### [Problem statement]
What is needed is an exact copy of all the records.
........
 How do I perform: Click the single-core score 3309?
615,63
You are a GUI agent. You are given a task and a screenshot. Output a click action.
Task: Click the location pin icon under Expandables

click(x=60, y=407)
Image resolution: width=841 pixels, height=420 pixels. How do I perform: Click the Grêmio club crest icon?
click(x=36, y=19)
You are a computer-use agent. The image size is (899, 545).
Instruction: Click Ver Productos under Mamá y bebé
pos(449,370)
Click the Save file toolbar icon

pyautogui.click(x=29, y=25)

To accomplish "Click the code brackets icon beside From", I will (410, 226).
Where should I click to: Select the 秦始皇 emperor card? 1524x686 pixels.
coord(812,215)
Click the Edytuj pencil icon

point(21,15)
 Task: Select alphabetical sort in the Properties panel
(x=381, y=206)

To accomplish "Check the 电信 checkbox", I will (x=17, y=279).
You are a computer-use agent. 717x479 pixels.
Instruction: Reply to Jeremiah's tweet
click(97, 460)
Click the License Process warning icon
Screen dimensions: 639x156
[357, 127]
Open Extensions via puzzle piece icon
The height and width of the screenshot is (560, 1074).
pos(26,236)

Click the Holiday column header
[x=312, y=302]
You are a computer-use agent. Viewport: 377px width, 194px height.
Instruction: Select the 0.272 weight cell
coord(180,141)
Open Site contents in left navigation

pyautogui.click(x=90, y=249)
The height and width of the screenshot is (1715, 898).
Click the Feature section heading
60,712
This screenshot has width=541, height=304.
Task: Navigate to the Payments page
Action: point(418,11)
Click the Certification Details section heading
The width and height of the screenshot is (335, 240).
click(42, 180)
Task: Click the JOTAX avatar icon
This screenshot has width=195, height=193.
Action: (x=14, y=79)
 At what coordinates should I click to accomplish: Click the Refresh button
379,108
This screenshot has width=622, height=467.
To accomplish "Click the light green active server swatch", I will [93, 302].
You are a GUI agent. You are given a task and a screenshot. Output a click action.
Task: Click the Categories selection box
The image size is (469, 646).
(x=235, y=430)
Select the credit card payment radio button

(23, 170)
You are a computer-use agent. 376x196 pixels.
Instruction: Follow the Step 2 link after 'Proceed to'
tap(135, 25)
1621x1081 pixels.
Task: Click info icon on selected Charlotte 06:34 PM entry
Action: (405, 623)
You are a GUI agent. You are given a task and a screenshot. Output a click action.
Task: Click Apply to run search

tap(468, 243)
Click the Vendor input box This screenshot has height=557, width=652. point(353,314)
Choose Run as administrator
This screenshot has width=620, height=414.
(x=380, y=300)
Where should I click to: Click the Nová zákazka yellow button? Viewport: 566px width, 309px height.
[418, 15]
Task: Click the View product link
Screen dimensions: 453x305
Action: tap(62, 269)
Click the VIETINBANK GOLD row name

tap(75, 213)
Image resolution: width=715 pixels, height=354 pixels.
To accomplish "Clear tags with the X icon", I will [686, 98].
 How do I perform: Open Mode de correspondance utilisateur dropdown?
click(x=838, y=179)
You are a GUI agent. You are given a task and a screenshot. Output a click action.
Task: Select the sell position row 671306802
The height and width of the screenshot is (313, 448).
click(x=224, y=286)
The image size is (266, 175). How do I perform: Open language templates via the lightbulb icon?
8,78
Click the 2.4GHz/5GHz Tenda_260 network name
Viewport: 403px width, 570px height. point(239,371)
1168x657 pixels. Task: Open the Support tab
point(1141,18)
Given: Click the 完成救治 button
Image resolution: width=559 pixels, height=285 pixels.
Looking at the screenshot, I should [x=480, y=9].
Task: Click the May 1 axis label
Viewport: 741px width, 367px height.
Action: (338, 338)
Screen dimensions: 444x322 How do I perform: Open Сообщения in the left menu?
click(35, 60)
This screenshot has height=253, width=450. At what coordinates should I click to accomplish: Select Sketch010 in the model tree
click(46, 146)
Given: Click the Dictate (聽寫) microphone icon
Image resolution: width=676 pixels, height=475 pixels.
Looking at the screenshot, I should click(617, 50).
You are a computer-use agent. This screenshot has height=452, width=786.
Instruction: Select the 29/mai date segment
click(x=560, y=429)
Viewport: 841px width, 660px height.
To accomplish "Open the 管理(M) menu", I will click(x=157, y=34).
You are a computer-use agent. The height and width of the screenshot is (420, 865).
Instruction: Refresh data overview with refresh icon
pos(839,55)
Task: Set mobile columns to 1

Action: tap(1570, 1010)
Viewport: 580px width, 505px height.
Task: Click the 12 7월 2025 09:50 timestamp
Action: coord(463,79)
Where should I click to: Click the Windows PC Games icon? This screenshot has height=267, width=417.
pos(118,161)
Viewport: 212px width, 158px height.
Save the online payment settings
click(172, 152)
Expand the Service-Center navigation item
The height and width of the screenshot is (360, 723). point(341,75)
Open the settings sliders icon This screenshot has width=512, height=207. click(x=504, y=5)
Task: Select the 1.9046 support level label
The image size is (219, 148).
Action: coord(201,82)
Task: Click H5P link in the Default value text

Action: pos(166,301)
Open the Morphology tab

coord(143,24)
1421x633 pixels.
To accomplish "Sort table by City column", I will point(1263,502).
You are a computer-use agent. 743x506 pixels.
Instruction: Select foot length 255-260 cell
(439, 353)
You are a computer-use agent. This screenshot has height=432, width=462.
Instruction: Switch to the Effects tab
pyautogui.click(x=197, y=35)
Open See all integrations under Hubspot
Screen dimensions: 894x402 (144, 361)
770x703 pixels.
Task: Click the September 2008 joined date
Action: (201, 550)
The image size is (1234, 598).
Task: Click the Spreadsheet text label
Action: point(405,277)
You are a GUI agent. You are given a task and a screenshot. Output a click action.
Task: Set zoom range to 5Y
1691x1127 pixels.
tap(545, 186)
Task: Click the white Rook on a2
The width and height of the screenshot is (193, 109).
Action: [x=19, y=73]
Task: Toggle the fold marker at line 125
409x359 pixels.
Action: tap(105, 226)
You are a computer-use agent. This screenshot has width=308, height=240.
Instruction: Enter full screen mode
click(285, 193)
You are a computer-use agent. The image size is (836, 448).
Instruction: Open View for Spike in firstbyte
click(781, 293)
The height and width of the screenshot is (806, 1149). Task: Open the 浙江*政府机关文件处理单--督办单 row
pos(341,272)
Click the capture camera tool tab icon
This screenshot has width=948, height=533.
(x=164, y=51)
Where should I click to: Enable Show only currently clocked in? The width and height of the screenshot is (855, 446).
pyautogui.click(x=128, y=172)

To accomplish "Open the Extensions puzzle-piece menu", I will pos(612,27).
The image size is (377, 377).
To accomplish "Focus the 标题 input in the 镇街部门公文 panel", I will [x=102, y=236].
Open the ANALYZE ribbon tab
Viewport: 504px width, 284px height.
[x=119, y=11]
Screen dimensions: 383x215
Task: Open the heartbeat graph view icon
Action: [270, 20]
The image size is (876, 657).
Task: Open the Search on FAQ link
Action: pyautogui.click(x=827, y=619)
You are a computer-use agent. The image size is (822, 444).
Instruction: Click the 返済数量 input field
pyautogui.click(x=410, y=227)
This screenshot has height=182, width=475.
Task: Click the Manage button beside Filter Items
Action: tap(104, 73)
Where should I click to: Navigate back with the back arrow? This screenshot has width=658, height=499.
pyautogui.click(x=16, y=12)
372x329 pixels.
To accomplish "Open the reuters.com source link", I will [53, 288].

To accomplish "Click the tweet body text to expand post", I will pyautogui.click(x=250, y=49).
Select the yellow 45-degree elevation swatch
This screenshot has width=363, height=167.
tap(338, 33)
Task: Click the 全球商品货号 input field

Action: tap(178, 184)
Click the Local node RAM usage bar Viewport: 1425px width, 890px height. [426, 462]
........
### [The completed task]
 How do I perform: Click the single-core score 3309?
615,63
You are a GUI agent. You are given a task and a screenshot. Output a click action.
Task: Click the location pin icon under Expandables

click(x=60, y=407)
Image resolution: width=841 pixels, height=420 pixels. How do I perform: Click the Grêmio club crest icon?
click(x=36, y=19)
You are a computer-use agent. The image size is (899, 545).
Instruction: Click Ver Productos under Mamá y bebé
pos(449,370)
Click the Save file toolbar icon

pyautogui.click(x=29, y=25)

To accomplish "Click the code brackets icon beside From", I will (410, 226).
Where should I click to: Select the 秦始皇 emperor card? 1524x686 pixels.
coord(812,215)
Click the Edytuj pencil icon

point(21,15)
 Task: Select alphabetical sort in the Properties panel
(x=381, y=206)

To accomplish "Check the 电信 checkbox", I will (x=17, y=279).
You are a computer-use agent. 717x479 pixels.
Instruction: Reply to Jeremiah's tweet
click(97, 460)
Click the License Process warning icon
Screen dimensions: 639x156
[357, 127]
Open Extensions via puzzle piece icon
The height and width of the screenshot is (560, 1074).
pos(26,236)

Click the Holiday column header
[x=312, y=302]
You are a computer-use agent. Viewport: 377px width, 194px height.
Instruction: Select the 0.272 weight cell
coord(180,141)
Open Site contents in left navigation

pyautogui.click(x=90, y=249)
The height and width of the screenshot is (1715, 898).
Click the Feature section heading
60,712
This screenshot has width=541, height=304.
Task: Navigate to the Payments page
Action: point(418,11)
Click the Certification Details section heading
The width and height of the screenshot is (335, 240).
click(42, 180)
Task: Click the JOTAX avatar icon
This screenshot has width=195, height=193.
Action: (x=14, y=79)
 At what coordinates should I click to accomplish: Click the Refresh button
379,108
This screenshot has width=622, height=467.
To accomplish "Click the light green active server swatch", I will [93, 302].
You are a GUI agent. You are given a task and a screenshot. Output a click action.
Task: Click the Categories selection box
The image size is (469, 646).
(x=235, y=430)
Select the credit card payment radio button

(23, 170)
You are a computer-use agent. 376x196 pixels.
Instruction: Follow the Step 2 link after 'Proceed to'
tap(135, 25)
1621x1081 pixels.
Task: Click info icon on selected Charlotte 06:34 PM entry
Action: (405, 623)
You are a GUI agent. You are given a task and a screenshot. Output a click action.
Task: Click Apply to run search

tap(468, 243)
Click the Vendor input box This screenshot has height=557, width=652. point(353,314)
Choose Run as administrator
This screenshot has width=620, height=414.
(x=380, y=300)
Where should I click to: Click the Nová zákazka yellow button? Viewport: 566px width, 309px height.
[418, 15]
Task: Click the View product link
Screen dimensions: 453x305
Action: tap(62, 269)
Click the VIETINBANK GOLD row name

tap(75, 213)
Image resolution: width=715 pixels, height=354 pixels.
To accomplish "Clear tags with the X icon", I will [686, 98].
 How do I perform: Open Mode de correspondance utilisateur dropdown?
click(x=838, y=179)
You are a GUI agent. You are given a task and a screenshot. Output a click action.
Task: Select the sell position row 671306802
The height and width of the screenshot is (313, 448).
click(x=224, y=286)
The image size is (266, 175). How do I perform: Open language templates via the lightbulb icon?
8,78
Click the 2.4GHz/5GHz Tenda_260 network name
Viewport: 403px width, 570px height. point(239,371)
1168x657 pixels. Task: Open the Support tab
point(1141,18)
Given: Click the 完成救治 button
Image resolution: width=559 pixels, height=285 pixels.
Looking at the screenshot, I should [x=480, y=9].
Task: Click the May 1 axis label
Viewport: 741px width, 367px height.
Action: (338, 338)
Screen dimensions: 444x322 How do I perform: Open Сообщения in the left menu?
click(35, 60)
This screenshot has height=253, width=450. At what coordinates should I click to accomplish: Select Sketch010 in the model tree
click(46, 146)
Given: Click the Dictate (聽寫) microphone icon
Image resolution: width=676 pixels, height=475 pixels.
Looking at the screenshot, I should click(617, 50).
You are a computer-use agent. This screenshot has height=452, width=786.
Instruction: Select the 29/mai date segment
click(x=560, y=429)
Viewport: 841px width, 660px height.
To accomplish "Open the 管理(M) menu", I will click(x=157, y=34).
You are a computer-use agent. The height and width of the screenshot is (420, 865).
Instruction: Refresh data overview with refresh icon
pos(839,55)
Task: Set mobile columns to 1

Action: tap(1570, 1010)
Viewport: 580px width, 505px height.
Task: Click the 12 7월 2025 09:50 timestamp
Action: coord(463,79)
Where should I click to: Click the Windows PC Games icon? This screenshot has height=267, width=417.
pos(118,161)
Viewport: 212px width, 158px height.
Save the online payment settings
click(172, 152)
Expand the Service-Center navigation item
The height and width of the screenshot is (360, 723). point(341,75)
Open the settings sliders icon This screenshot has width=512, height=207. click(x=504, y=5)
Task: Select the 1.9046 support level label
The image size is (219, 148).
Action: coord(201,82)
Task: Click H5P link in the Default value text

Action: pos(166,301)
Open the Morphology tab

coord(143,24)
1421x633 pixels.
To accomplish "Sort table by City column", I will point(1263,502).
You are a computer-use agent. 743x506 pixels.
Instruction: Select foot length 255-260 cell
(439, 353)
You are a computer-use agent. This screenshot has height=432, width=462.
Instruction: Switch to the Effects tab
pyautogui.click(x=197, y=35)
Open See all integrations under Hubspot
Screen dimensions: 894x402 (144, 361)
770x703 pixels.
Task: Click the September 2008 joined date
Action: (201, 550)
The image size is (1234, 598).
Task: Click the Spreadsheet text label
Action: point(405,277)
You are a GUI agent. You are given a task and a screenshot. Output a click action.
Task: Set zoom range to 5Y
1691x1127 pixels.
tap(545, 186)
Task: Click the white Rook on a2
The width and height of the screenshot is (193, 109).
Action: [x=19, y=73]
Task: Toggle the fold marker at line 125
409x359 pixels.
Action: tap(105, 226)
You are a computer-use agent. This screenshot has width=308, height=240.
Instruction: Enter full screen mode
click(285, 193)
You are a computer-use agent. The image size is (836, 448).
Instruction: Open View for Spike in firstbyte
click(781, 293)
The height and width of the screenshot is (806, 1149). Task: Open the 浙江*政府机关文件处理单--督办单 row
pos(341,272)
Click the capture camera tool tab icon
This screenshot has width=948, height=533.
(x=164, y=51)
Where should I click to: Enable Show only currently clocked in? The width and height of the screenshot is (855, 446).
pyautogui.click(x=128, y=172)

To accomplish "Open the Extensions puzzle-piece menu", I will pos(612,27).
The image size is (377, 377).
To accomplish "Focus the 标题 input in the 镇街部门公文 panel", I will [x=102, y=236].
Open the ANALYZE ribbon tab
Viewport: 504px width, 284px height.
[x=119, y=11]
Screen dimensions: 383x215
Task: Open the heartbeat graph view icon
Action: [270, 20]
The image size is (876, 657).
Task: Open the Search on FAQ link
Action: pyautogui.click(x=827, y=619)
You are a computer-use agent. The image size is (822, 444).
Instruction: Click the 返済数量 input field
pyautogui.click(x=410, y=227)
This screenshot has height=182, width=475.
Task: Click the Manage button beside Filter Items
Action: tap(104, 73)
Where should I click to: Navigate back with the back arrow? This screenshot has width=658, height=499.
pyautogui.click(x=16, y=12)
372x329 pixels.
To accomplish "Open the reuters.com source link", I will [53, 288].

To accomplish "Click the tweet body text to expand post", I will pyautogui.click(x=250, y=49).
Select the yellow 45-degree elevation swatch
This screenshot has width=363, height=167.
tap(338, 33)
Task: Click the 全球商品货号 input field

Action: tap(178, 184)
Click the Local node RAM usage bar Viewport: 1425px width, 890px height. [426, 462]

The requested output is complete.